Is HTTP as a protocol the problem? Maybe, it does have some advantages though.

Yes. Definitely. There are always pros/cons for everything.


I think we all agree the REST API is not finished yet.  
We talked last week about Batch operations as a poor-man's replacement for Transactions and the concerns that brought up.

I think the REST API will get there eventually... or (since it had a short brush with death two months ago)  be replaced with a full Cypher language with data operations (INSERT, UPDATE, DELETE SQL equivalents)

In the mean time, my solution has been Polyglot Persistence using ActiveRecord callbacks.  

Yes, that is something I may consider. That's probably the most pragmatic approach.
But currently simple WITH RECURSIVE (http://www.postgresql.org/docs/8.4/static/queries-with.html) SQL may do the job for me.

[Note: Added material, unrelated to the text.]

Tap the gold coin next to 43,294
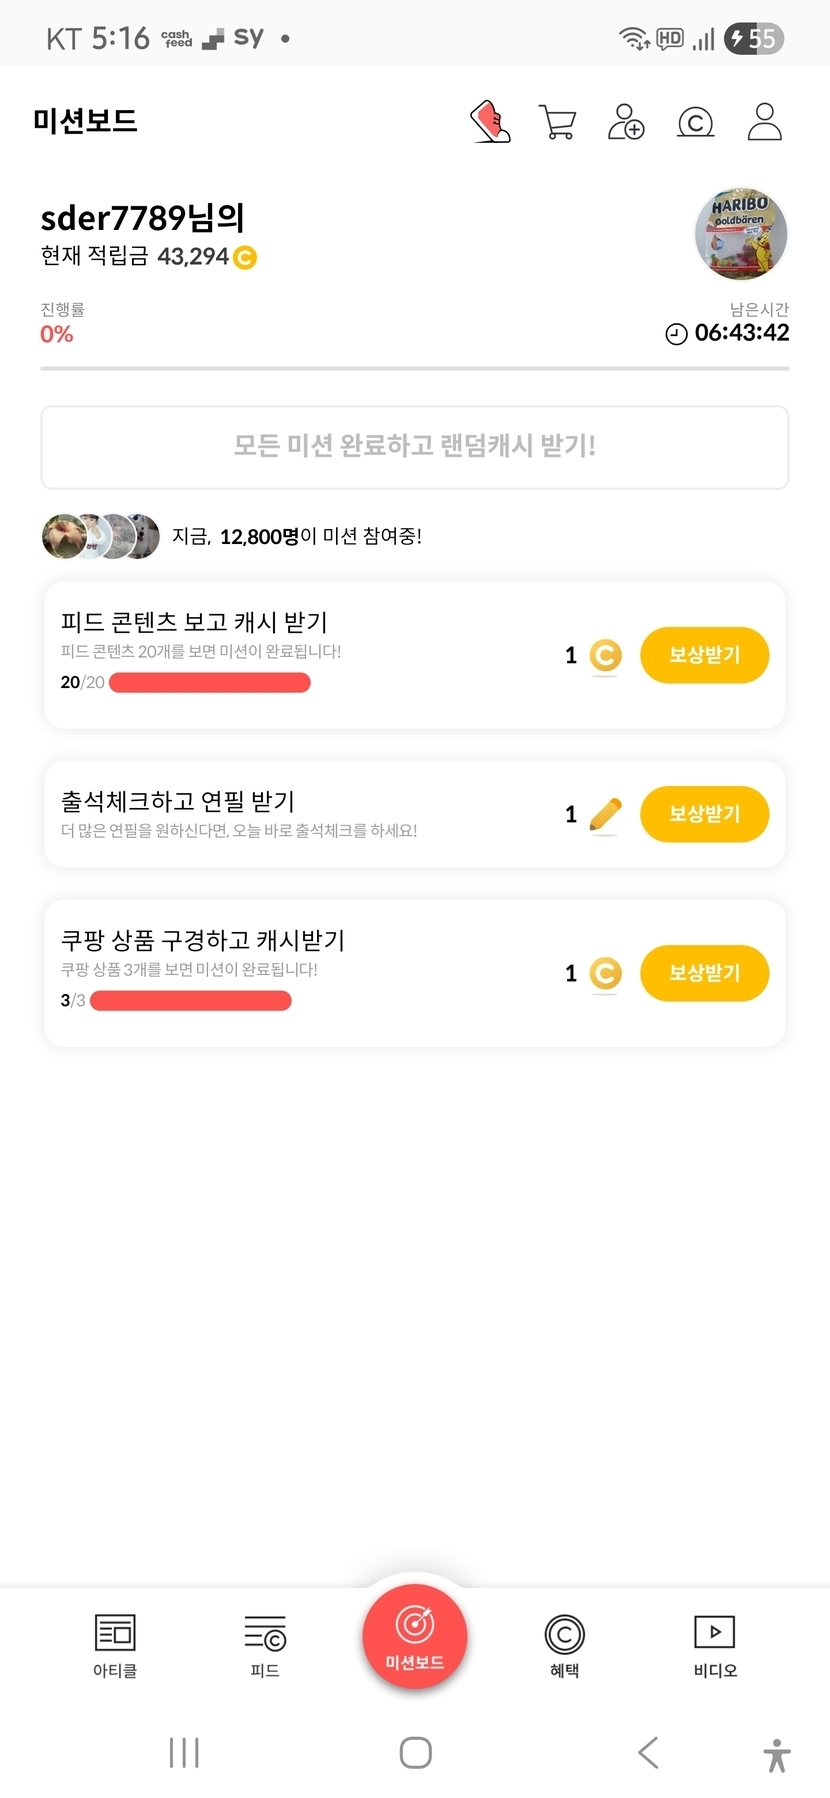 click(x=245, y=258)
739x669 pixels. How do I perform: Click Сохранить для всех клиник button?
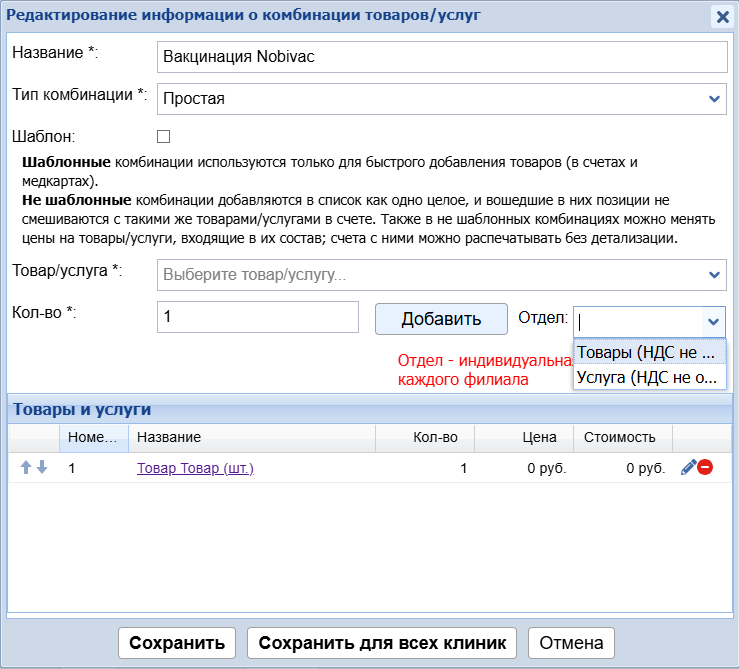point(382,643)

after_create :create_node def create_node if self.valid? self.node = $neo.create_node("identity_id" => self.id)["self"].split("/).last self.save end

after_save :create_relationship def create_relationship from = self.grantor.node to = self.requester.node $neo.create_relationship("vouched", from, to) end

I thought about something like this and it definitely may work. But I will try to use single DB as long as possible.

You don't have to limit yourself to one database.  
Chances are you'll need Redis anyway, so you might as well think in terms of multiple storage units from the beginning.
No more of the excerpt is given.